Huff Puffs on Track for Best Season Ever

AubreyHuff
Aubrey Huff has always said he is a notoriously slow starter, which has hindered his production the last three seasons. But this year, the Orioles' designated hitter is well on his way to matching or surpassing the best two seasons of his career.

Through Monday, Huff was hitting .305 with 28 home runs and 91 RBIs. He also has 69 extra-base hits. Not since 2003, when he hit .311 with 34 homers and 107 RBIs, and 2004, when the numbers were similar, 29 and 104, has Huff put together such a season.

Huff usually doesn’t like to talk about his success at the plate. In fact, when searching for answers earlier this season as to why he has been one of the Orioles' clutch performers in the middle of the lineup, he said, “I don’t know. See ball, hit ball.” 

That wasn't exactly the explanation many were looking for, but it was consistent with what he said last weekend.

“It just seemed like this is a ‘do’ year,” he said. “I have had three off-years in a row.”

Whatever it is, there is no question what Huff has meant to this offense. He is hitting .329 with 11 homers and 74 RBIs with men on base. With runners in scoring position, he has batted .328 with five homers and 60 RBIs. With runners in scoring position and two outs, he is at .315 with two homers and 24 RBIs. His on-base percentag5 is .361, and he is slugging .560.

“I feel pretty confident in the year I’ve had,” Huff said. “The big thing was slow starts, and even though this wasn’t a fantastic start, it was a lot better than what I have had in the past. You know, I was around .240 the first two months, and that’s not great, but I managed to drive in some runs, so that was nice, but for some reason, the second half has always been a little more friendly to me.”

It is always important when a player is struggling at the plate to still be able to contribute to the team, and Huff took a tremendous amount of pride in doing that early in the year. “I wasn’t hitting for average, but I was getting a lot of big hits and driving in some big runs, and that means a lot,” he said. “You look at Carlos Pena in Tampa. He’s not having the year he had last year, but every time he’s up in the late innings, he’s getting the big hit, and you got to do that when you are not hitting for average."

Orioles manager Dave Trembley said he has watched Huff closely this year and thinks there are reasons Huff has been able to put together the impressive offensive numbers.

“I think he’s a lot more relaxed, and I think he is standing up straighter at the plate,” Trembley said. “He uses the other side of the field. He’s a very good cripples hitter, and for me, a cripples hitter is when [opposing pitchers] get ahead in the count, and they throw him the fastball, he usually doesn’t miss it. His swing doesn’t seem to be as long or as big as it was.”

Trembley thinks something else may have turned Huff around.

“It’s the second year with the organization, and he seems to be a lot more comfortable,” he said. “I think some personal things in the offseason with him as far as losing his best friend woke him up and put some other things in perspective for him.”

Huff came into spring training coming off a very emotional winter. He lost friend and former Tampa Bay teammate, pitcher Joe Kennedy, who died unexpectedly from heart disease on Nov. 23, 2007. As a tribute, Huff asked Kennedy’s wife if it would be all right to honor him by wearing Kennedy’s No. 17, which he wore in Tampa. She agreed it would be a great gesture by Huff. So Huff switched from No. 19 to No. 17 to start the year. 

Kennedy’s death is something Huff still thinks about every day.

“He was one of my best friends, growing up in the Tampa organization,” Huff said. “In baseball, you probably have five or six real close friends you keep up with your whole career and throughout your whole life, and he was one of them. … He lives on in my memory by wearing the jersey."

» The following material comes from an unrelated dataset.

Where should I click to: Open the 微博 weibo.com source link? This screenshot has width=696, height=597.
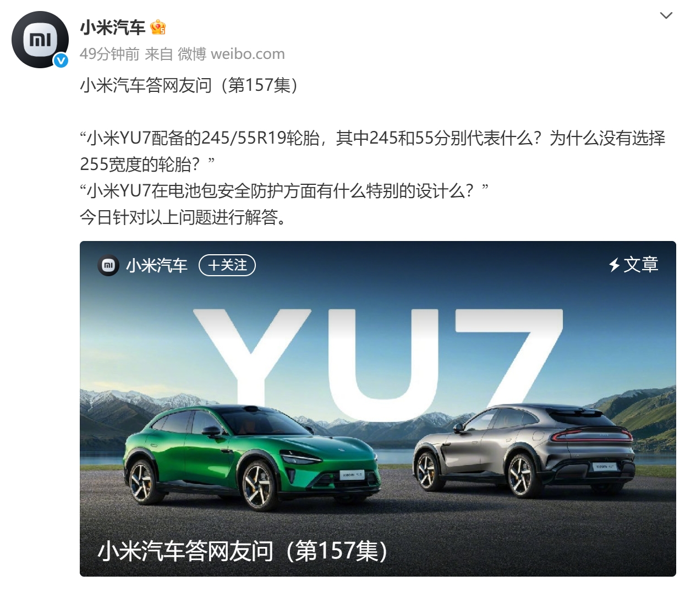coord(231,54)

After being swept by the Yankees over the weekend, and splitting an unconventional doubleheader with the White Sox, the Orioles find themselves a season-high seven games under .500. Huff would rather look at the overall big picture to this season than just the recent struggles.

“We’ve played well all year,” he said. “You can look at the pitching being bad the last couple months, but we were terrible hitting-wise the first couple of months, and they were brilliant. If we could have put it all together at once and played consistent baseball, we would probably be about 10 games over .500, but that just hasn’t been the case."

Huff also attributes the competitive nature of the Orioles to Trembley. “Dave has been great,” Huff said. “He lets you play. He is a young manager in terms of major league experience. He is a guy that’s going to let you play and be positive. He’s not a yeller or a guy who is a screamer who is going to get a lot of the young guys nervous or anything like that, so I think in that aspect he’s great.”

Trembley appreciates that sentiment and what his cleanup hitter has done the whole year. “He’s been a dangerous hitter in the middle of the lineup and a very reliable, two-out RBI guy,” Trembley said. “He’s gotten a lot of big two-out RBI hits for us.”